Esclavas en México

Lydia Cacho / Plan B

Las niñas aprendieron a cocinar como al patrón le gustaba

Cristina y Dora tenían 11 años cuando Domingo fue por ellas a la Mixteca en Oaxaca. Don José Ernesto, un militar de la Capital, le encargó un par de muchachitas para el trabajo doméstico. La madre pensó que si sus niñas trabajaban con “gente decente” tendrían una vida libre, de estudiar y alimentarse, tres opciones que ella jamás podría darles por su pobreza extrema.

Cristina y Dora vivieron en el sótano, oscuro y húmedo, con un baño improvisado en una mansión construida durante el Porfiriato, cuyos jardines y ventanales hablan de lujos y riqueza. Las niñas aprendieron a cocinar como al patrón le gustaba. A lo largo de 40 años no tuvieron acceso a la escuela ni al seguro social, una de las hermanas prohijó un bebé producto de la violación del hijo del patrón. Les permitían salir unas horas algunos sábados, porque el domingo había comidas familiares. Sólo tres veces en cuatro décadas les dieron vacaciones, siendo adultas, para visitar a su madre enferma.

Actualmente hay registradas 1 millón 800 mil trabajadoras domésticas en México, el 93% no tiene acceso a servicios de salud y el 79% no recibe ni recibirá prestaciones. El salario promedio es de mil 112 pesos mensuales. Poco más del 8% del total no recibe sueldo porque sus empleadoras consideran que darles alimento y un sitio para dormir es pago suficiente. Un 60% de trabajadoras domésticas son indígenas y comenzaron a trabajar desde los 13 años. Entre estas cifras no están las niñas y mujeres que viven encerradas en condiciones de esclavitud doméstica extrema.

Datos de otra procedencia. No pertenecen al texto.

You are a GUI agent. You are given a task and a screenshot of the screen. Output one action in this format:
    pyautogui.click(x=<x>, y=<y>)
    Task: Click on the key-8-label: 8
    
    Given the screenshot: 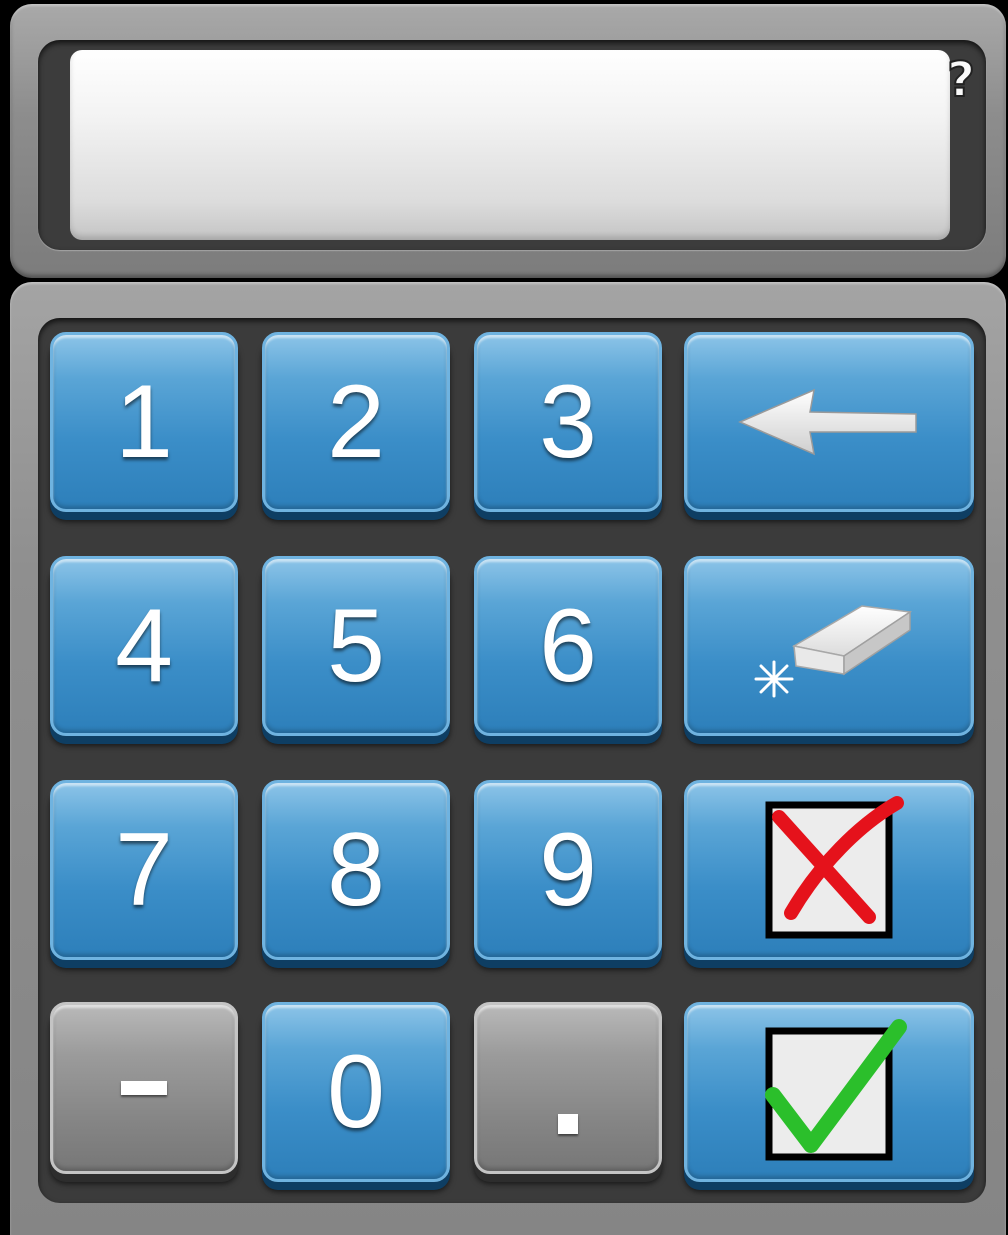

El trabajo doméstico pone a niñas y mujeres en gran vulnerabilidad de violencia sexual, embarazos no deseados, explotación, racismo y malos tratos.

El Parlamento europeo recientemente admitió que aumenta el problema de la trata doméstica de mujeres ilegales. En México la mayoría de esclavas domésticas son mexicanas, se calcula que un 15% son originarias de Guatemala y el Salvador y su condición de ilegales permite a quienes la explotan impedir que salgan de casa, estudien o tengan vida propia.

Durante siglos nos acostumbramos a mirar la esclavitud doméstica como algo normal para “ayudar” a niñas y mujeres indígenas. Bajo el hipócrita argumento de que explotándolas se les saca de la pobreza extrema, millones de mujeres, adolescentes y niñas viven sometidas a condiciones de trabajo humillantes y violentas que les impiden tener educación, salud y goce de vida social. Todas y todos somos corresponsables de avalar esta forma de esclavitud, de utilizar un lenguaje despectivo para referirnos a las trabajadoras domésticas.

La mejor manera de cambiar al mundo, es cambiándolo en nuestra propia casa.